この質問は、ほぼ当然の如く来る。どうやら面接官は、前職をどうやって辞めたのかが気になる様である。上司と喧嘩して辞めたのか、何らかの社内トラブルに巻き込まれたのか、給料に不満なのか、異性との恋愛関係がこじれて居ずらくなったのか。数え上げたらキリがない。そして、この質問が面接で無駄なのは、応募者は本当の事を言わないと言う点。

無難な所では「現在、務めている会社では収入が足りない。もう少し増やしたいと思ったのでアルバイトを志望しました」。面接官からすれば、この答こそが至極真っ当な答えと受け取る。
この質問で一番アウトな答えが「やりたい事が見つからないからアルバイトを選びました」とか、或いは逆に「やりたい事があるので、正社員ではなくアルバイトを選びました」とか、いわゆる曖昧さを漂わせる返答。この二つの答えは、ある程度年齢が経過してしまうほど辛くなってくる。逆に10代、20代くらいだと、面接官もそれほど深追いしてこない。多感な時期であるし、進むべき道を決めるにも猶予があると、流石に思うのだろう。面接官もそこまで鬼ではない。

========================

課題 1: リストのうち「You are a GUI」を含む行から始めてリストの最後で終わる部分を、「pixels」を「px」に差し替え、ほかは変えずにもう一度書いてください。画像は解答に含めないでください。

(クリック対象データ)

========================

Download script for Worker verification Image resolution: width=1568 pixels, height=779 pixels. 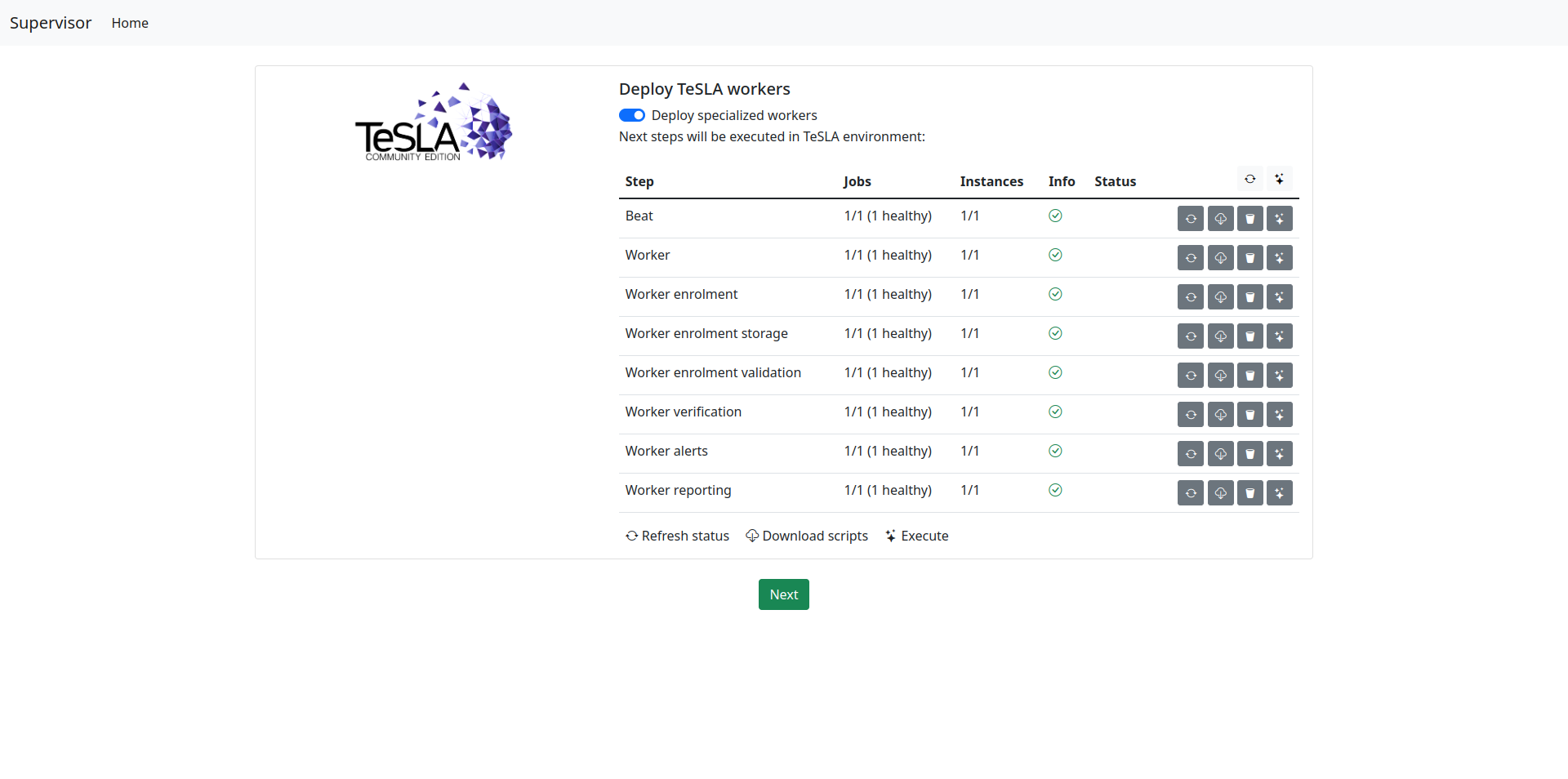tap(1220, 415)
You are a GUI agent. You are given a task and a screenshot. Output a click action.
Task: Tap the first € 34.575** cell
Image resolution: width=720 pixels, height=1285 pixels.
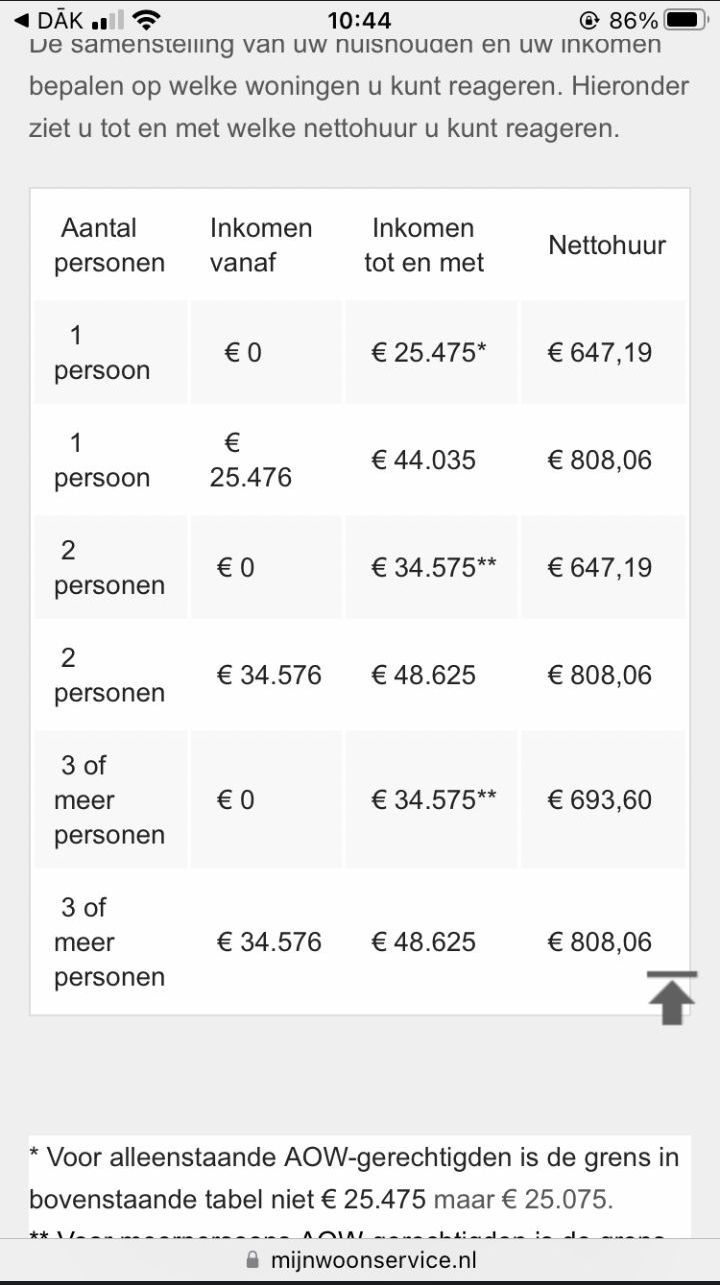pos(431,567)
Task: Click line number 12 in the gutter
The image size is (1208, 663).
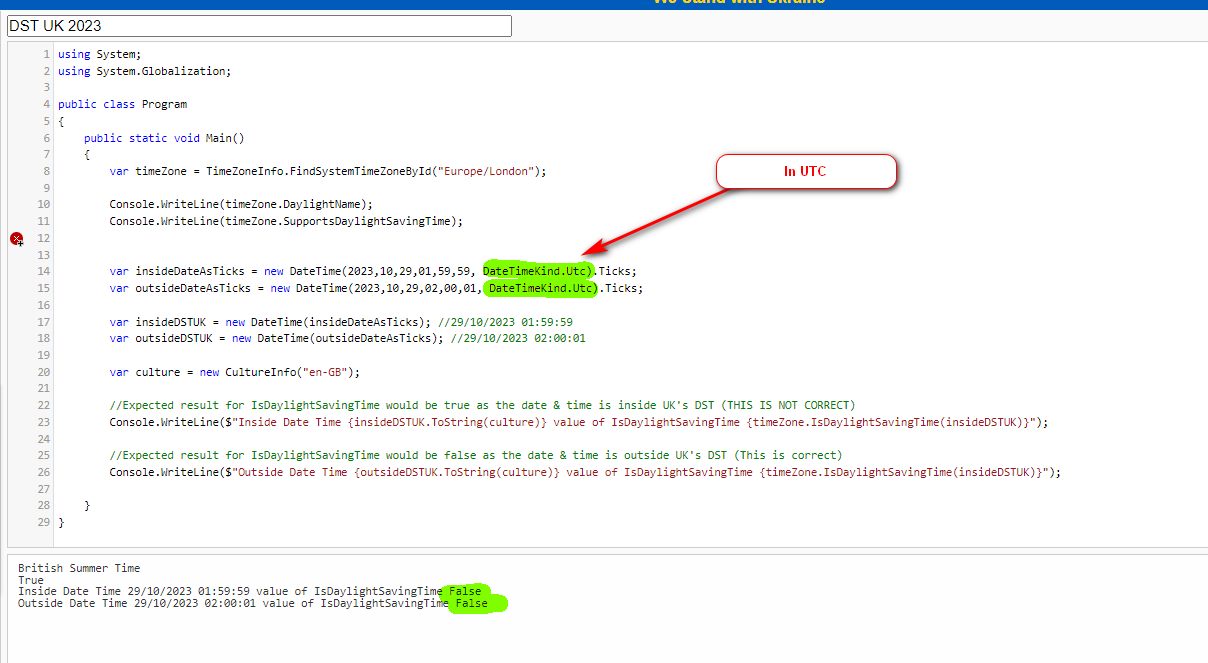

========================

課題 2:
引用文について、次の問いに答えてください。
(a) 無難な答えとして挙げられている志望理由は何ですか。
(b) 一番アウトな答えは、どのような返答だとされていますか。
(c) 応募者が10代、20代くらいの場合、面接官はどうすると書かれていますか。

想定解答 1:
You are a GUI agent. You are given a task and a screenshot. Output a click action.
Task: Tap the first € 34.575** cell
Image resolution: width=720 px, height=1285 px.
pos(431,567)
Task: Click line number 12 in the gutter
The image size is (1208, 663).

想定解答 2:
(a) 現在務めている会社では収入が足りず、もう少し増やしたいと思ったから、という理由。
(b) 「やりたい事が見つからないからアルバイトを選びました」や「やりたい事があるので、正社員ではなくアルバイトを選びました」のような、曖昧さを漂わせる返答。
(c) それほど深追いしてこない。